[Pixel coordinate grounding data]
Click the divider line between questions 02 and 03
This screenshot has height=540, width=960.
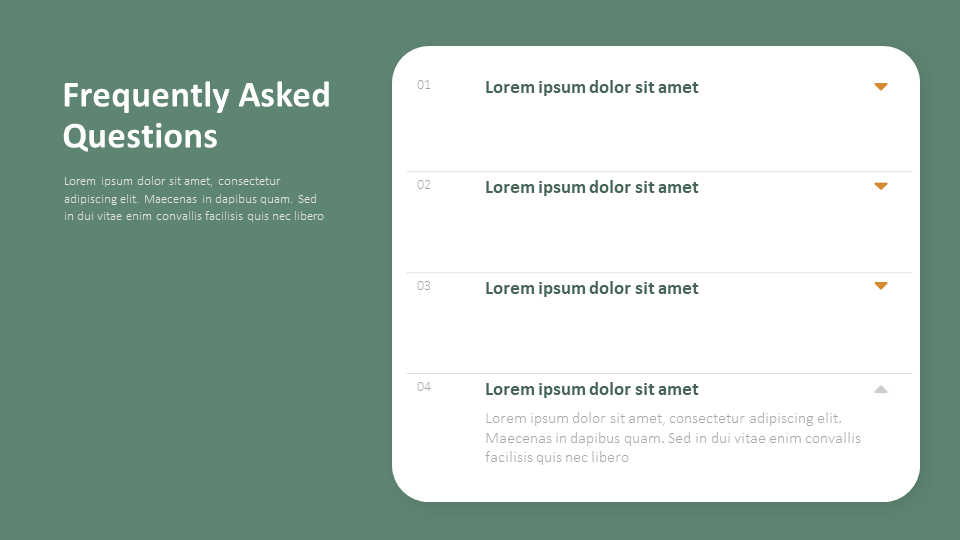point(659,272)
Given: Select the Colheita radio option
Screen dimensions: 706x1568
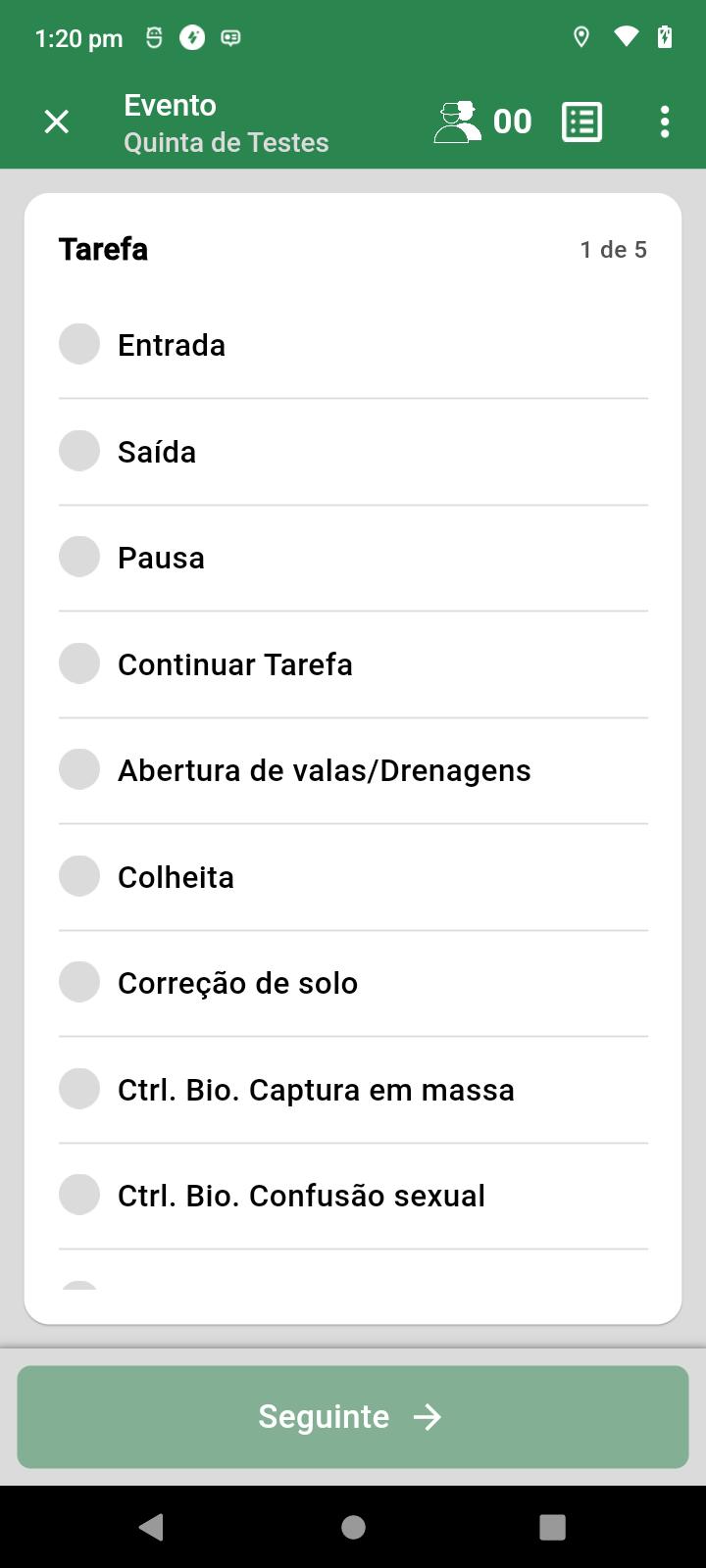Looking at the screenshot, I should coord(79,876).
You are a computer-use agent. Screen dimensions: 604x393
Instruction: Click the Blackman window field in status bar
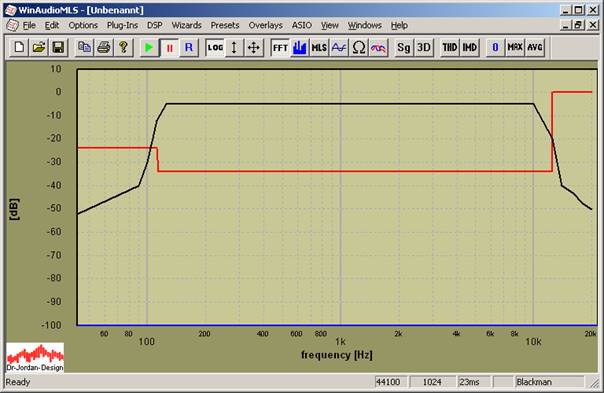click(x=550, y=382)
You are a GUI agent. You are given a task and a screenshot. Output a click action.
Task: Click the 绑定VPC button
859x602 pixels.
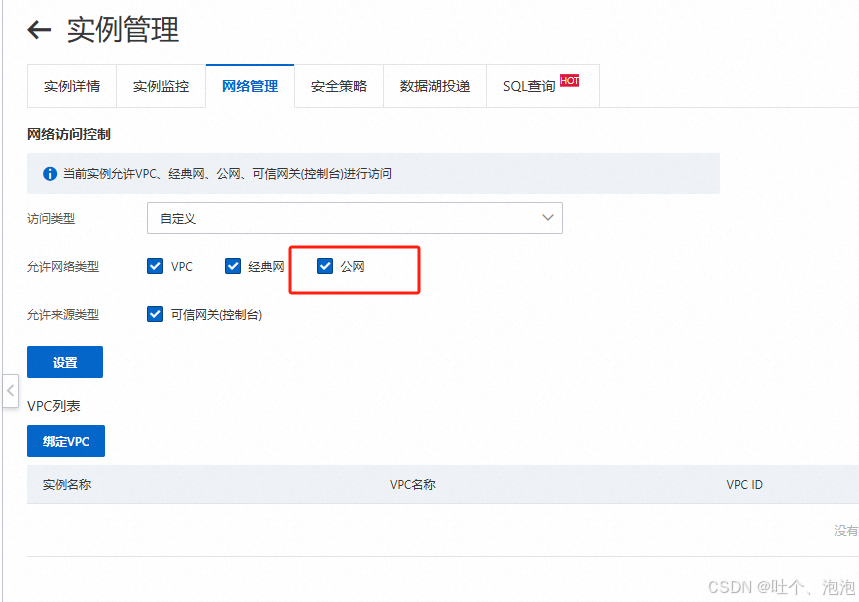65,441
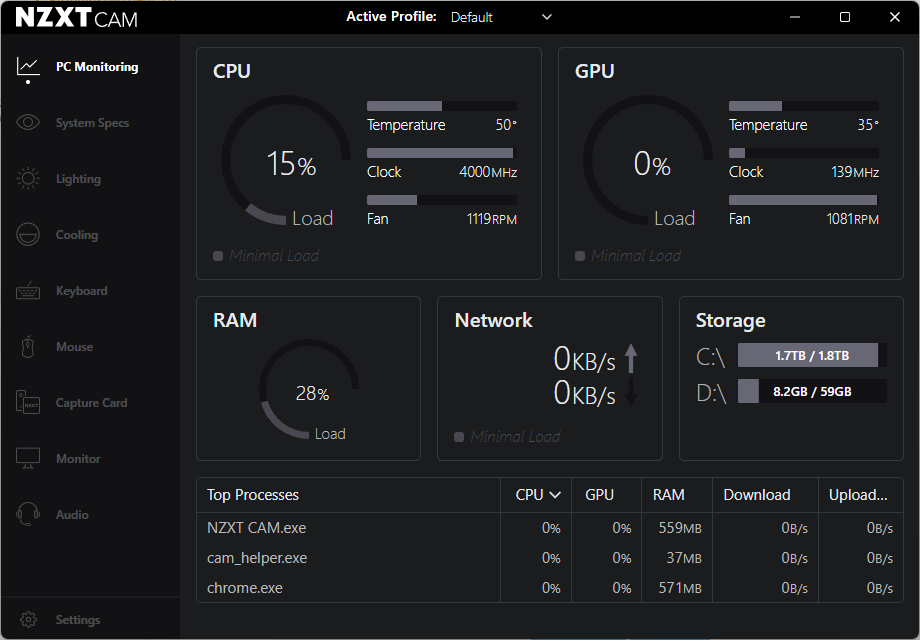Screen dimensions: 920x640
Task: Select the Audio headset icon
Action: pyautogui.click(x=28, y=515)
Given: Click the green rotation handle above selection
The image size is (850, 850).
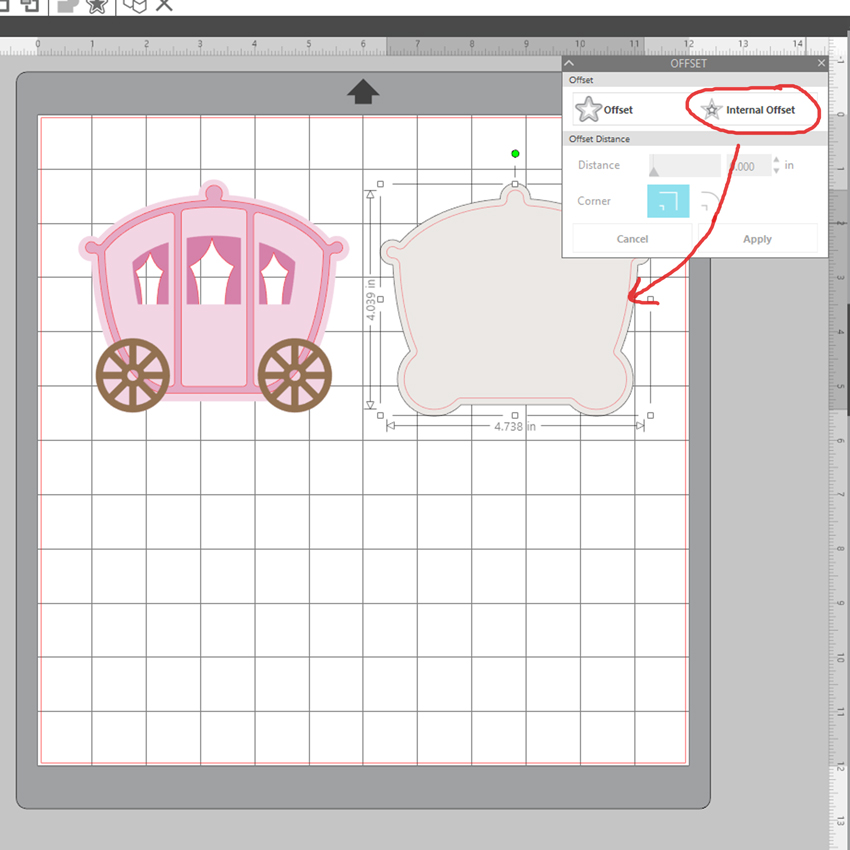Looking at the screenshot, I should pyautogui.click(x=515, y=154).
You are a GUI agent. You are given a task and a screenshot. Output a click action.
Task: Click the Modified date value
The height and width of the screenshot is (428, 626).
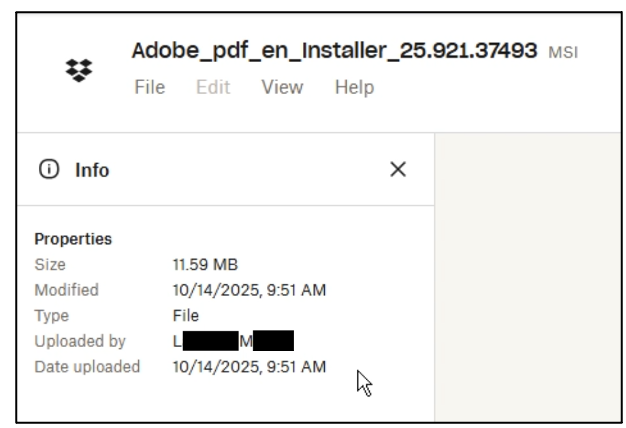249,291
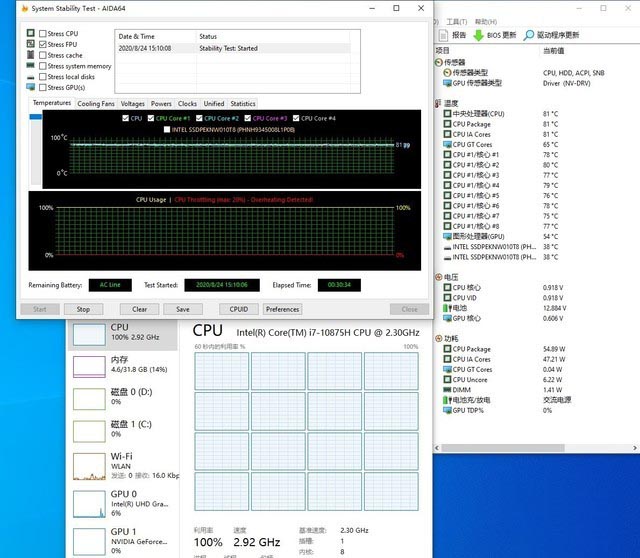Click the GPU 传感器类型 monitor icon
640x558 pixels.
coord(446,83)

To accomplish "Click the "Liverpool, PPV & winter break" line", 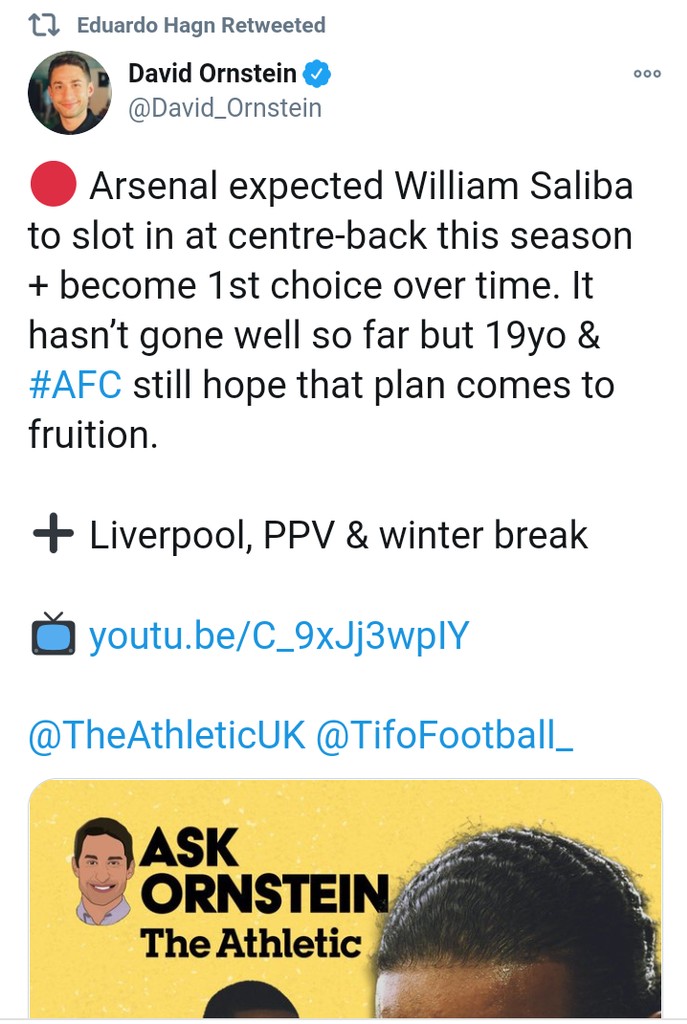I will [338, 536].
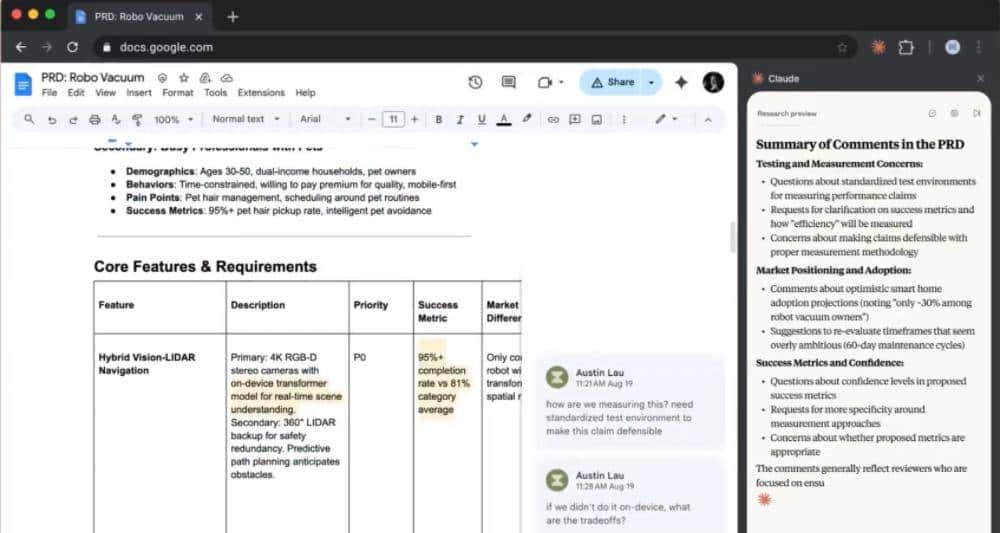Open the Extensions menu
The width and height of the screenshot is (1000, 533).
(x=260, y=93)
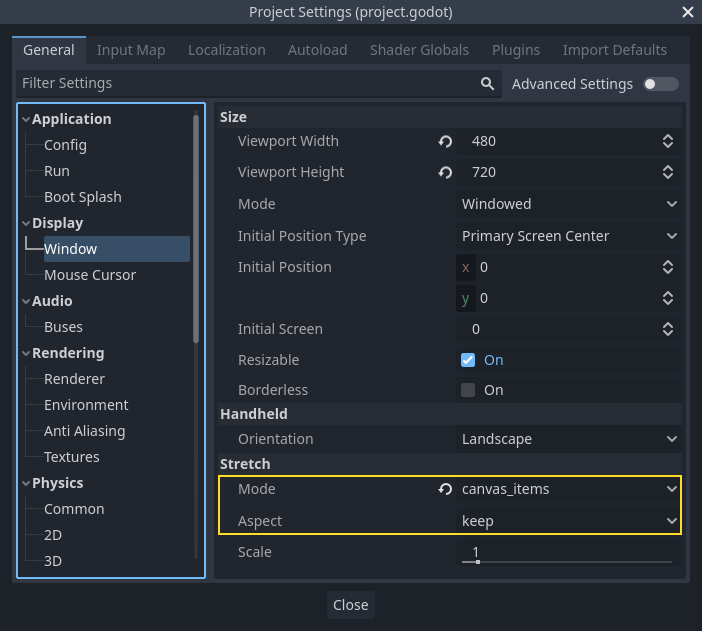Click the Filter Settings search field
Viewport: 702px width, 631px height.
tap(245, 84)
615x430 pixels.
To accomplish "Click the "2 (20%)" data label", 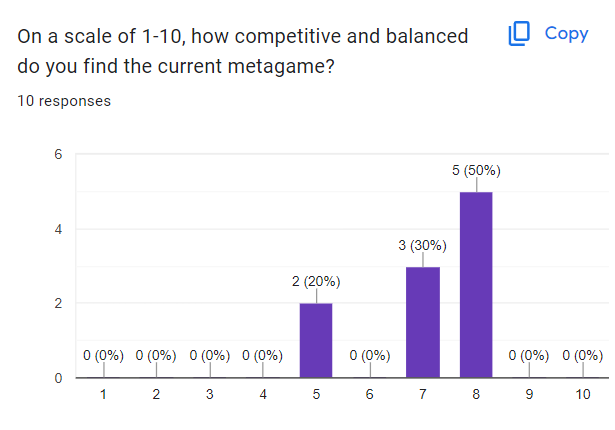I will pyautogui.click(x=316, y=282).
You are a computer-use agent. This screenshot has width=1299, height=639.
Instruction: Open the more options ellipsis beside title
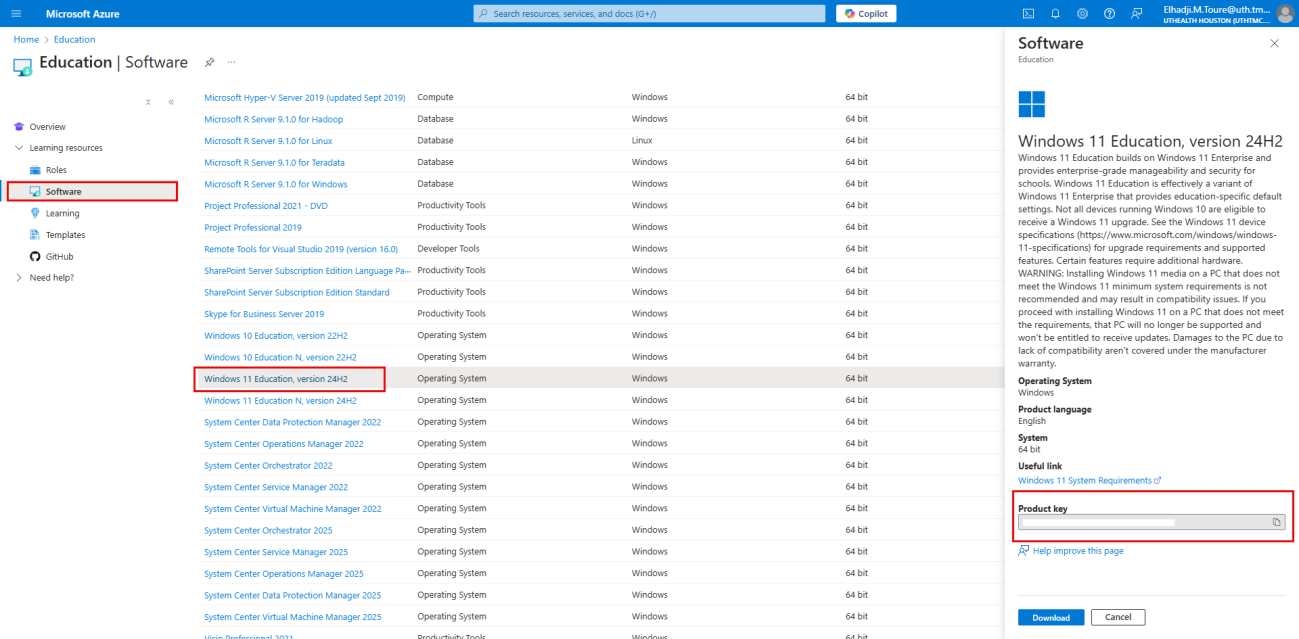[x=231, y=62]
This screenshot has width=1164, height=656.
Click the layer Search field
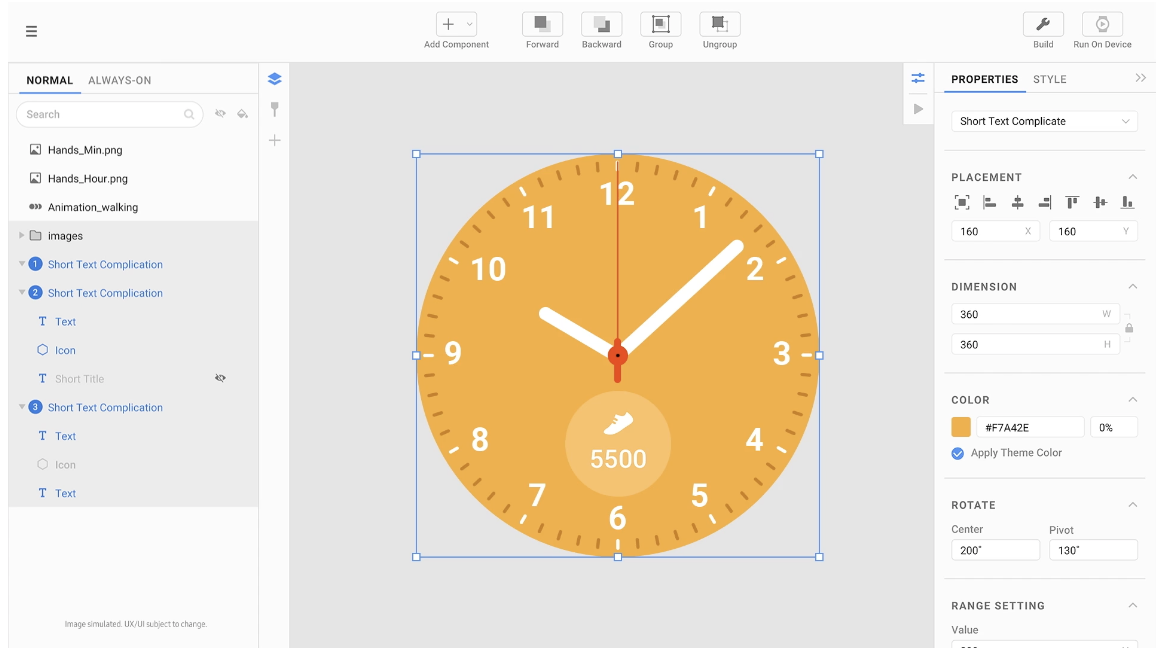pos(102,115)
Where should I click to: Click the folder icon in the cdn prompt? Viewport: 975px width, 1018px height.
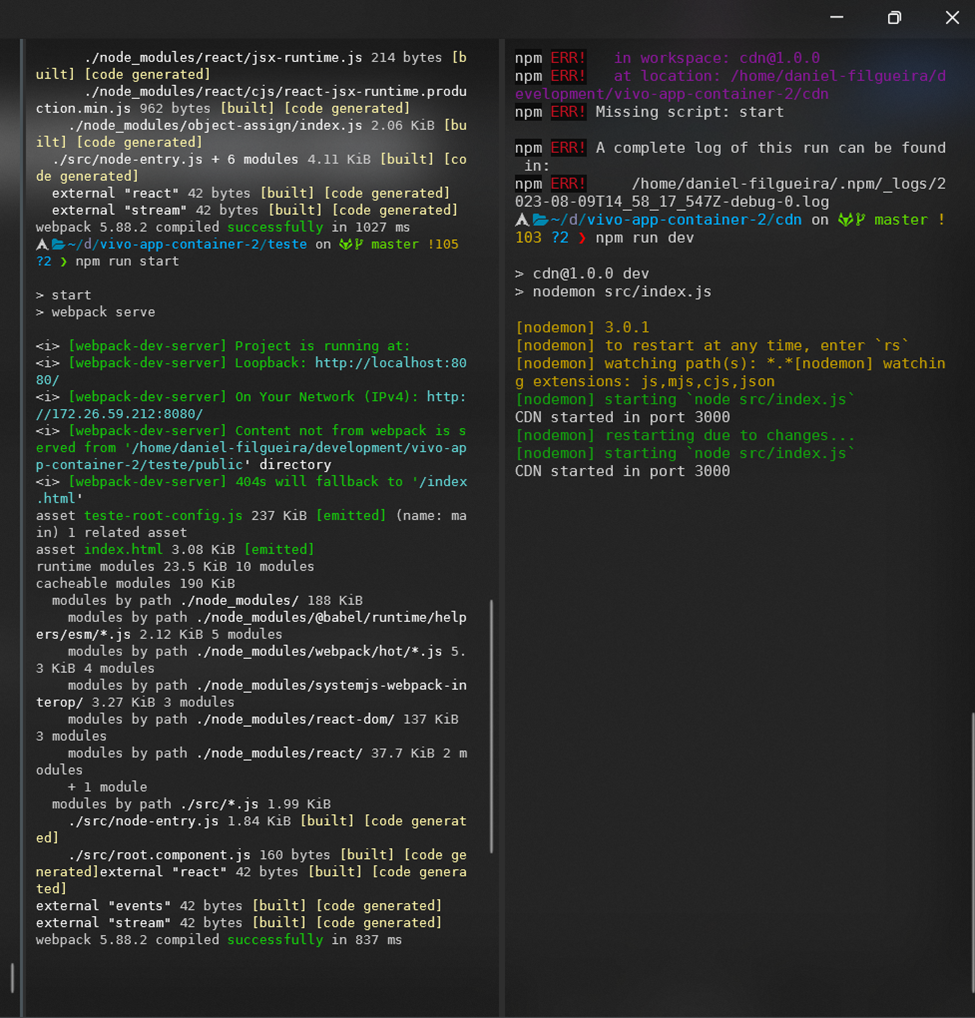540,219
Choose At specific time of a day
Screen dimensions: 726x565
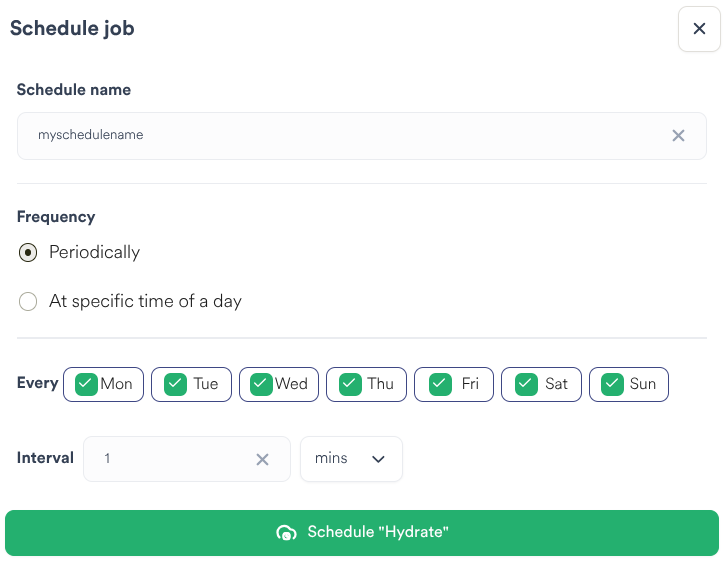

__To do__: In the records above, find the lines holding "agent". Copy each one.

__Response to this exercise__:
You are a computer-use agent. Screen dimensions: 604x393
You are a GUI agent. You are given a task and a screenshot. Output a click action.
You are a GUI agent. You are given a task and a screenshot. Output a click action.
You are a computer-use agent. This screenshot has width=1299, height=639.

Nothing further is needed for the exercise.